#### Tasks to perform:
• A. From the thread on the origin of the word "meal," extract the passage that begins at the words "[-] [email protected] 10" and stops after the words "is also blown.".
• B. In the thread on the origin of the word "meal," what word is "meal" said to be short for?

#### Passage shown:
□ □ □ □ □

Nope. I just looked it up, they're homonyms that come from different root words

https://www.etymonline.com/word/meal

[-] [email protected] 29 points 2 days ago* (last edited 2 days ago)

Ok this doing my head in a bit.

Meal is short for mealtide, not used in English anymore but is in other Germanic languages. And etymologists seem to be uncertain if the meal part relates to time or milling. But that seems weird to me because then mealtide would literally mean something like times-time.

Edit: the two definitions of meal seem to stem from the same word. Hitting/striking wheat is done in times.

I'll use Dutch to clarify since English doesn't have the time definition anymore.

Ik sla het tarwe niet één maal, niet twee maal maar vijftien maal. I hit the wheat not once, not twice but fifteen times.

Na het enkele malen te slaan konden we het malen in de molen. After hitting it a few times we could mill it in the mill.

En toen hadden we meel. And then we had meal.

I hope that somewhat makes it clear.

[-] [email protected] 46 points 2 days ago

I'll use Dutch to clarify

!brandnewsentence

[-] [email protected] 1 points 1 day ago

Stroopwafel een eind op vent!

[-] [email protected] 1 points 2 days ago

Zeg makker...

[-] [email protected] 10 points 2 days ago

The best German etymology website considers “mal” [time, instance] to be the root of Mahl(zeit) [meal(time)]. Apparently mahlen is unrelated? My mind is also blown.

“Time time” is a wild thing to call meals, but I guess we know what the focus was.

[-] [email protected] 1 points 11 hours ago

Yeah, but I think this has been though "measure" and it makes sense to get measure from time.

[-] [email protected] 3 points 2 days ago

time

Ah yes!

Mille Bornes, French for a thousand milestones, referring to the distance markers on many French roads, is a French designer card game.”

□ □ □ □ □

#### Extracted data:
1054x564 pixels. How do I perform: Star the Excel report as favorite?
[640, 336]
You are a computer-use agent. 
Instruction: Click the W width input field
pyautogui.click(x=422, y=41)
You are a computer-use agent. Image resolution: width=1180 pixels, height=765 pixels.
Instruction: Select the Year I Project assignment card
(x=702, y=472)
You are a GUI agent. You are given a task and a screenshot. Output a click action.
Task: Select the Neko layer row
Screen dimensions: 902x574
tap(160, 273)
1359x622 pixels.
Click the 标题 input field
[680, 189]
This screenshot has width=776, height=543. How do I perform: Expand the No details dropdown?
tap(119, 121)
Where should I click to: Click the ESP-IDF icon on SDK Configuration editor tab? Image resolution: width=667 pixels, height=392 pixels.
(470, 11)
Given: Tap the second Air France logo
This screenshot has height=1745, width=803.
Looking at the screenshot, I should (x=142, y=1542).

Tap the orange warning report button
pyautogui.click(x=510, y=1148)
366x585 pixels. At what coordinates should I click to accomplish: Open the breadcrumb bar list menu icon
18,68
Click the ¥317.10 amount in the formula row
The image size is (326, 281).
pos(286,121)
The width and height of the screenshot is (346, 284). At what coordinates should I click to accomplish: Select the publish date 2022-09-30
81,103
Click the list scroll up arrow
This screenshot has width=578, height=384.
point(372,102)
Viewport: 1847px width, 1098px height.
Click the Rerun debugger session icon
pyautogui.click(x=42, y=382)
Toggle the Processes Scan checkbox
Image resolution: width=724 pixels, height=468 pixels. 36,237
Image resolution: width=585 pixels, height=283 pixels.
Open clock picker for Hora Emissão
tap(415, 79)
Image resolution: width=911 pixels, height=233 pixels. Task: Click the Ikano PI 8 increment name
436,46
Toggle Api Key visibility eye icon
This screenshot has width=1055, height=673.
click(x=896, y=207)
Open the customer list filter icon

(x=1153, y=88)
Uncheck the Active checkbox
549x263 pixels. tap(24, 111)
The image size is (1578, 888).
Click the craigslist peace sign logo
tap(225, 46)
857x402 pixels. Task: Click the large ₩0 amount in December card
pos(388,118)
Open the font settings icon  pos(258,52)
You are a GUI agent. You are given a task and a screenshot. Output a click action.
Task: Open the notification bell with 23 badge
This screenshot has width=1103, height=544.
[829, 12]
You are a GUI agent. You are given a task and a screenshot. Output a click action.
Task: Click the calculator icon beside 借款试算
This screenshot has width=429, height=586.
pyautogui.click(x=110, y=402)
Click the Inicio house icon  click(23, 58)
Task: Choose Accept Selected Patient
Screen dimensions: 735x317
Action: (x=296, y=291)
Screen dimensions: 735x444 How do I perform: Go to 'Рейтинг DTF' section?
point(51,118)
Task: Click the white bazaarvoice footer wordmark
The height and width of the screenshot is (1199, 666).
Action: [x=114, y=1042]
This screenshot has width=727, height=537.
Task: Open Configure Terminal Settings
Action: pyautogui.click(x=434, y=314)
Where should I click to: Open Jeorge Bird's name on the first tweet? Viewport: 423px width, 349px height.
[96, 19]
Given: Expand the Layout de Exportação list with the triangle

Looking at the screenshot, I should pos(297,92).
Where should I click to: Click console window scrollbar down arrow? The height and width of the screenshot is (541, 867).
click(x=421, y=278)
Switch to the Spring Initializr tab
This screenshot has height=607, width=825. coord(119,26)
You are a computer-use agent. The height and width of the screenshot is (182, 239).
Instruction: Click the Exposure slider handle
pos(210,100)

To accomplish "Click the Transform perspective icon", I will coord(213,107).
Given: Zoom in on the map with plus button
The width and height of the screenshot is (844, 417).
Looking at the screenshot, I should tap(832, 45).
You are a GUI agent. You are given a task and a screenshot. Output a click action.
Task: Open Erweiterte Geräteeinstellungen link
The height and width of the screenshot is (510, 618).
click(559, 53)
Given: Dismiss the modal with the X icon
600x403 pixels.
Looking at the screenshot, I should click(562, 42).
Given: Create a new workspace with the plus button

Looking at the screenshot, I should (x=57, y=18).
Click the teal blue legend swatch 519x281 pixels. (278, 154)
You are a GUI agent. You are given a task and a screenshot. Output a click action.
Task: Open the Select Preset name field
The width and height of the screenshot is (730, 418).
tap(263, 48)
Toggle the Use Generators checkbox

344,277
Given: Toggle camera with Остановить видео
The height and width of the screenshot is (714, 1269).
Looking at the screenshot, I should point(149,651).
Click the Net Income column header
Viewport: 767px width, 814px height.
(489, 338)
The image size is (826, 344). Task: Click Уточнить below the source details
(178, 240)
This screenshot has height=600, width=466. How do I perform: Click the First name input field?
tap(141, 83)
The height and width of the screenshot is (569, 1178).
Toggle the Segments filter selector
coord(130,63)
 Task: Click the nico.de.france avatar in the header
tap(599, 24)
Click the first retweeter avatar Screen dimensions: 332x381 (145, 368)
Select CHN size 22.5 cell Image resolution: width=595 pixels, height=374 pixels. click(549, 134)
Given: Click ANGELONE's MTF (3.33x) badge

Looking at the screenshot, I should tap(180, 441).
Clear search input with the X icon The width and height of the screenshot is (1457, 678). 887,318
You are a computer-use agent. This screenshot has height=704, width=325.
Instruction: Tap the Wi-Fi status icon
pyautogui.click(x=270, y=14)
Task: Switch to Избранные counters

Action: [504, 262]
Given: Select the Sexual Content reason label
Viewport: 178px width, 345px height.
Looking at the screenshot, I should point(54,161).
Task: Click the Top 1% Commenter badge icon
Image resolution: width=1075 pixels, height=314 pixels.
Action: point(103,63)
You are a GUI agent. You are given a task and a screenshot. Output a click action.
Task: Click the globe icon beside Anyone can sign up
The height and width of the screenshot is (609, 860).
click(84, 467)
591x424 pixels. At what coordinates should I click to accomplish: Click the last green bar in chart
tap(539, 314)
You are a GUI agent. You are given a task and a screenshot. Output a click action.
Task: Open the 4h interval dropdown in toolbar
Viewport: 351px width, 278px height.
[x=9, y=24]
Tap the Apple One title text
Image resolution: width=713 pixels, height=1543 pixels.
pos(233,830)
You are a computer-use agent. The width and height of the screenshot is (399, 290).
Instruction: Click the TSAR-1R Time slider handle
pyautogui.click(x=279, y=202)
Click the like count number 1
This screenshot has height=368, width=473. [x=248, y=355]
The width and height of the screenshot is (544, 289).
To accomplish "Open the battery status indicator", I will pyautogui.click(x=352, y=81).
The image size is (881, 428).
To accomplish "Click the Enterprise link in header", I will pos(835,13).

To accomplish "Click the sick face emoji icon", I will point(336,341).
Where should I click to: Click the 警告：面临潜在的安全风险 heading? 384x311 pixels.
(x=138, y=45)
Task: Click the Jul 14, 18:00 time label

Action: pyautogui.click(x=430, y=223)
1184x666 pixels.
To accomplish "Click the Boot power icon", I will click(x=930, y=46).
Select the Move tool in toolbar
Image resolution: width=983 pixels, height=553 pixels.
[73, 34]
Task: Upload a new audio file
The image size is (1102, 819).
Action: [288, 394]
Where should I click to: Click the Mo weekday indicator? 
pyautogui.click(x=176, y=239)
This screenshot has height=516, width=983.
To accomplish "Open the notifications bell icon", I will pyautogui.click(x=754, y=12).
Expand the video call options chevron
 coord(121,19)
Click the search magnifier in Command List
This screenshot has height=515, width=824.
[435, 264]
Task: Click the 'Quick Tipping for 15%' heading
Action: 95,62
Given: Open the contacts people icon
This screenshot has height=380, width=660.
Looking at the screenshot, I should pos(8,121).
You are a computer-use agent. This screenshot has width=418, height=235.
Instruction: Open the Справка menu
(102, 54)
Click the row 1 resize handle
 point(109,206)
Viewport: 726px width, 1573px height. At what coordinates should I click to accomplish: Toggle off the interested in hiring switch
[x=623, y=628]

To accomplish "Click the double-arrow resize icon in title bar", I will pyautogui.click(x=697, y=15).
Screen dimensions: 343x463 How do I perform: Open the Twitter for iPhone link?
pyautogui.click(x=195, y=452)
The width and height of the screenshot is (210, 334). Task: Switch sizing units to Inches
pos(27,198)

□ □ □ □ □

#### Task-by-task results:
• A.
[-] [email protected] 10 points 2 days ago

The best German etymology website considers “mal” [time, instance] to be the root of Mahl(zeit) [meal(time)]. Apparently mahlen is unrelated? My mind is also blown.

• B. Mealtide.